Wie das gut gehen sollte mit dem jungen Ding, war ihm ein komplettes Rätsel. Ihre Brüste, Donnerwetter! Ganz ruhig! Das Handgelenk wird nicht strapaziert. Einmal gesehen und schon waren die Vorstellungen und ganz handfeste Reaktionen da. Mein lieber Scholli! So schnell wie möglich musste er sie wieder loswerden, bevor es ernst wurde, bevor ein langwieriger Mordfall sie aneinander kettete. Sollte Hollerkoop doch kollern.
Die einfachen Bösen, die verrückten Bösen und die zufällig Bösen würden in naher Zukunft nicht aussterben, sinnierte Max. Wenn die Welt aus den Fugen geraten ist, muss ich sie wieder einrenken. Kein übler Job. Eigentlich konnte er es an Glückseligkeit mit den Göttern aufnehmen.
Und was machen Sie so? Nun ja, ich bin Welteneinrenker, von Beruf Welteneinrenker. Wenn ich sie wieder eingerenkt habe, sind die Ermordeten noch immer tot, aber die Täter sind hinter Gittern.

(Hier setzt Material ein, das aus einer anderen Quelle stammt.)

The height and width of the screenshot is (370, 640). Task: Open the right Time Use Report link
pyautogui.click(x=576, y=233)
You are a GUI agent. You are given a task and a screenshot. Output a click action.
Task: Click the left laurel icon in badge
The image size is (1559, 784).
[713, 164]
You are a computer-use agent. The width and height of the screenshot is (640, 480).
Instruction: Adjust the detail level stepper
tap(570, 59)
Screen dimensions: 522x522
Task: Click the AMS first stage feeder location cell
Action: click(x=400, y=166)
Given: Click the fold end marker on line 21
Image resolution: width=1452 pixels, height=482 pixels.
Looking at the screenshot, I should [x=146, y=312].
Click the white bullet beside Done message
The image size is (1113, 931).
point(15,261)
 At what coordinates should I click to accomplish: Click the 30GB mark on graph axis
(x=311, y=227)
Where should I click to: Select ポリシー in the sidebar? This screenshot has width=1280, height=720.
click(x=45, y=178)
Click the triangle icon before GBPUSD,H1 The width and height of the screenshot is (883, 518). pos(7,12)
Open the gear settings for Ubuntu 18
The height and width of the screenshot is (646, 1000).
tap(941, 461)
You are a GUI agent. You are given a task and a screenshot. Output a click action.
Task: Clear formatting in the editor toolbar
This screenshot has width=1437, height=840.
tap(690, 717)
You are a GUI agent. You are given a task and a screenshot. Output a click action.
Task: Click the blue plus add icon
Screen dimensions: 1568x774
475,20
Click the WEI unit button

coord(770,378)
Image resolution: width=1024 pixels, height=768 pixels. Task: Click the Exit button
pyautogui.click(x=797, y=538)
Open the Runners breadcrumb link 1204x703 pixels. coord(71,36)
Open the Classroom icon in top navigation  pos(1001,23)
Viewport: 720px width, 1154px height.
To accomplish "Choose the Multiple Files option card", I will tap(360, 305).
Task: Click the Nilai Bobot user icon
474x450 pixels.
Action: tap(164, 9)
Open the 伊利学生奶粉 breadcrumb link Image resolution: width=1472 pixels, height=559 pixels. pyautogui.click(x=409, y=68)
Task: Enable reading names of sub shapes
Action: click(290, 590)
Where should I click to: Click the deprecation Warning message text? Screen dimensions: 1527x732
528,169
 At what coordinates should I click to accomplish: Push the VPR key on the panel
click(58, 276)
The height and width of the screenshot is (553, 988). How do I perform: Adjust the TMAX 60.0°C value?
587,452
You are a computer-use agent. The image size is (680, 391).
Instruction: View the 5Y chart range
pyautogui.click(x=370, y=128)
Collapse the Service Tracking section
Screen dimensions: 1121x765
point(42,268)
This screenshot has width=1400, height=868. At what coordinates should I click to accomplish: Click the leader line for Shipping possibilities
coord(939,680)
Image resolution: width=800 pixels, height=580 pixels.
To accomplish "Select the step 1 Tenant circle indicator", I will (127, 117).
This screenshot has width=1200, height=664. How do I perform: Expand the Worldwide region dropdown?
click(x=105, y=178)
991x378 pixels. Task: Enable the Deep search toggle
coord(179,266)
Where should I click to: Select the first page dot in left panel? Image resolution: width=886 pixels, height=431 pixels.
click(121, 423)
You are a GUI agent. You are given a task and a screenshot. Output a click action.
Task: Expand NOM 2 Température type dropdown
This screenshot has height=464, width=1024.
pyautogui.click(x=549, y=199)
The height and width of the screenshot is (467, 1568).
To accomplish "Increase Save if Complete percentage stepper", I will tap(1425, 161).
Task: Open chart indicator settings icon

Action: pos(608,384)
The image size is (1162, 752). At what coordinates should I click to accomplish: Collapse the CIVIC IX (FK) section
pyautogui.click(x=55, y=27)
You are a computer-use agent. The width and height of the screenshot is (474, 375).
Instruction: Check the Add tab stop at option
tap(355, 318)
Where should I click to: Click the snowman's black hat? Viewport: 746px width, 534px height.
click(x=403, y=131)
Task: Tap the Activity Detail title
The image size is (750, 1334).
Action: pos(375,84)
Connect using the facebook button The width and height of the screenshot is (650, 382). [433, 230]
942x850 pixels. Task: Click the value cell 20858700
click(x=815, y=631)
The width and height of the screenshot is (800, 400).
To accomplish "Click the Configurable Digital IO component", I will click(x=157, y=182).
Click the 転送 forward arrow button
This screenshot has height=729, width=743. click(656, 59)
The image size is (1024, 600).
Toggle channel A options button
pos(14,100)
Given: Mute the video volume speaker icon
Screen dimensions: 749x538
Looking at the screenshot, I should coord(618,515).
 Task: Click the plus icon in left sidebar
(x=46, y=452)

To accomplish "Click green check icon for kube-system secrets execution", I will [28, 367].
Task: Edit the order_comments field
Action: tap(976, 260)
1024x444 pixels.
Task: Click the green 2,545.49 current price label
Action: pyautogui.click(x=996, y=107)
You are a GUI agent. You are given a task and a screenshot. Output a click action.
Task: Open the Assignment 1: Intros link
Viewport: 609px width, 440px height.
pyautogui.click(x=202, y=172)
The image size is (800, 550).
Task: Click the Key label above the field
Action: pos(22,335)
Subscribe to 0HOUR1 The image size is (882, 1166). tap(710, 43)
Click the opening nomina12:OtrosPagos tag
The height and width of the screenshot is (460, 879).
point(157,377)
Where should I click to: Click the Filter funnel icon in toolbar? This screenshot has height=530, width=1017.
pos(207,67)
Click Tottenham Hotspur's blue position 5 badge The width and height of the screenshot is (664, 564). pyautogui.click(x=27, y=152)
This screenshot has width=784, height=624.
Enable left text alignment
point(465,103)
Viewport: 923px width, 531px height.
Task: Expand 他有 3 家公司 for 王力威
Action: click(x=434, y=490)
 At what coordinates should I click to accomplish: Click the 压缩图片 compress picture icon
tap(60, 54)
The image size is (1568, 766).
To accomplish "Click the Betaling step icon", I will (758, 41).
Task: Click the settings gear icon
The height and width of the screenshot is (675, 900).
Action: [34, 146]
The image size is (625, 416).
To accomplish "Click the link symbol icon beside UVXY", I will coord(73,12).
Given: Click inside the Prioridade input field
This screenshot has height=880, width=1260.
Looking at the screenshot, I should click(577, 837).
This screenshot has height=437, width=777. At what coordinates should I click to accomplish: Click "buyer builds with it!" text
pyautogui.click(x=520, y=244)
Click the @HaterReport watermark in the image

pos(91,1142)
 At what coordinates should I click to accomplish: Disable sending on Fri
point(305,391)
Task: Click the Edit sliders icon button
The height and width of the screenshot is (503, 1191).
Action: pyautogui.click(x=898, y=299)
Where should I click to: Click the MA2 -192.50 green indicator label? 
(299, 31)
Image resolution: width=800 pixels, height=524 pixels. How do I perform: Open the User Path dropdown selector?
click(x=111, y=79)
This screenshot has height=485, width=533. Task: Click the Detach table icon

Dass die Opfer nicht heulten und klagten, war ein Vorteil, anders als die Angehörigen, gegen deren Schmerz er sich versteinern musste.
Die Menschen mochten den Gedanken an die Sterblichkeit partout nicht. Wie er die Flachköpfe liebte, die ihnen das vorwarfen: Verdrängt werde der Tod in unserer Gesellschaft. Beim nächsten Mal würde er die Pistole ziehen, wenn einer die Leier drehte.
„Halten Sie die dumme Schnauze! Das ist die große Gesundheit, nicht an den Tod denken zu wollen. Ich will Ihnen mal sagen, worauf es ankommt. Nehmen Sie das Leben ernst! Wie schauerlich achtlos gelebt wird, das ist eine Schande! Es kommt darauf an, die Gedanken an das gute Leben hundertmal bedenkenswerter zu machen als ans blödsinnige Ende. Und hier noch eine Zugabe vom klugen Rühmkorf: Und am Ende sehnst du dich dann nach den Tagen, die du jetzt so lieblos verabschiedest. Lernen Sie den Satz auswendig und handeln Sie danach!“
Mindestens einmal in der Woche nahm Max sich vor, bewusster zu leben, achtsamer wahrzunehmen, sich im Genießen höherer Genüsse zu üben. Er wollte Feinschmecker werden und Musikkenner und Weinschmecker, ja, es kam darauf an seine Sinne so fein zu schleifen, dass sie noch dort wahrnahmen, wo nur spezialisierte Fledermaus- oder Hundesinne wahrnehmen konnten. Es galt die physikalischen Grenzen der Sinne zu überschreiten, dazu gehörte auch, das Gras wachsen zu hören.
Telefongezeter stoppte das Fließen seiner Fantasien.
„Wo?“, fragte Max.
„Ach was? Jetzt also auch dort?“
Max trat noch einmal unter die Dusche: heiß, kalt, heiß, kalt. Als er sich bückte, um einen ergrauten Blütenkorb aus der Abflussöffnung zu entfernen, war es eine nahezu farblose, der Kanalisation entstiegene Riesenspinne.